THESTREETSWEEPER QUICK HIT – Terrible, cash-eating news from Alaska threatens to drive another stake into Miller Energy Resources (NYSE:MILL). The bleeding Knoxville, Tenn. company is already struggling beneath a recent executive chairman’s margin call that led to panic selling, plus enormous debt, big earnings/revenue misses and low oil prices.
The last thing the company needs is a hit to its tax credit receipts.
That’s because tax credits tied to Miller’s exploration in Alaska have meant millions to the oil and gas company each year. Miller anticipates receiving about $72 million in Alaska tax credit receipts in 2015.
Alaska issues tax credits to oil producers to encourage exploration in the state. The company applies for these credits each quarter and frequently notes that operations depend heavily on tax credit money.
Every spare dime is coveted, as new CEO Carl Giesler told analysts in December:
From both the financial and operational perspective the quarter was disappointing to put it mildly.
But now it’s obvious that Alaska Gov. Bill Walker is having second thoughts about the very tax credits that keep Miller pumping.

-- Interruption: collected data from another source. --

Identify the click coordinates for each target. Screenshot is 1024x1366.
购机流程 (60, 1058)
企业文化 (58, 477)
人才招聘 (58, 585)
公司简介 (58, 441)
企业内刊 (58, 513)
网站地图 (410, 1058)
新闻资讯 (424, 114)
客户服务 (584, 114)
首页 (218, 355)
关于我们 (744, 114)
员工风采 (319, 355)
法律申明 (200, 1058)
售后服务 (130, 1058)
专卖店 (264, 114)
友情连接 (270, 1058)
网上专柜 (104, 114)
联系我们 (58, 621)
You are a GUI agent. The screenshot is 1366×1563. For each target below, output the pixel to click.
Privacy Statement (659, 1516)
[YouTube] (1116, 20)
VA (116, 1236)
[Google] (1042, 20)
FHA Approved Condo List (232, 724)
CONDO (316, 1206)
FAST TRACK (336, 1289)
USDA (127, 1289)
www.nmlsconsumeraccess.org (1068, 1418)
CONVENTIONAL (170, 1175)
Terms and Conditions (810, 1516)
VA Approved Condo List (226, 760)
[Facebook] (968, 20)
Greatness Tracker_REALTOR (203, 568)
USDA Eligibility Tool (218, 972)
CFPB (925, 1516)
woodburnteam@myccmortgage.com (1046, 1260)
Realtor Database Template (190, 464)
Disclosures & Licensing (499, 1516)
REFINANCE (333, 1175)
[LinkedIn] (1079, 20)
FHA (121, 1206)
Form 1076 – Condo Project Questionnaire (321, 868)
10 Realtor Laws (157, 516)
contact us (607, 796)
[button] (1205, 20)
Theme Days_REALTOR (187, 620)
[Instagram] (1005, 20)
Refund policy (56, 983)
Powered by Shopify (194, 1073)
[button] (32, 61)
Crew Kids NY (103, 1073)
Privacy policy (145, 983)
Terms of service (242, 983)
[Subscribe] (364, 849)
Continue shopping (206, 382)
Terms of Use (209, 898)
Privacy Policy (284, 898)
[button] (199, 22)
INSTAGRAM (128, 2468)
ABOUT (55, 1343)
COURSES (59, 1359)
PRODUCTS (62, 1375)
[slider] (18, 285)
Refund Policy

Recently sworn into office, Gov. Walker wrote an opinion piece and made public comments about some $100 million more going out in oil tax credits than the state will receive in production taxes. The state’s revenue commissioner specifically called out small explorers and developers in the North Slope and Miller stronghold Cook Inlet.
Gov. Walker’s opinion piece stated,
But giving away more in tax breaks than we collect is irresponsible, and it’s unsustainable.
He didn’t specifically propose legislation cutting the tax credits. But he alluded to that, writing:
I look forward to working with the Legislature and all Alaskans to stabilize our financial health and secure our future.
Working from a recent legislative report examining indirect expenses, AlaskaRep. Steve Thompson, co-chairman of the House Finance Committee, is taking a closer look at the issue.
So, the tax credit issue is boiling and presents the possibility of legislative action limiting those tax credits so critical to Miller’s financial core. The ramifications for investors? Daunting.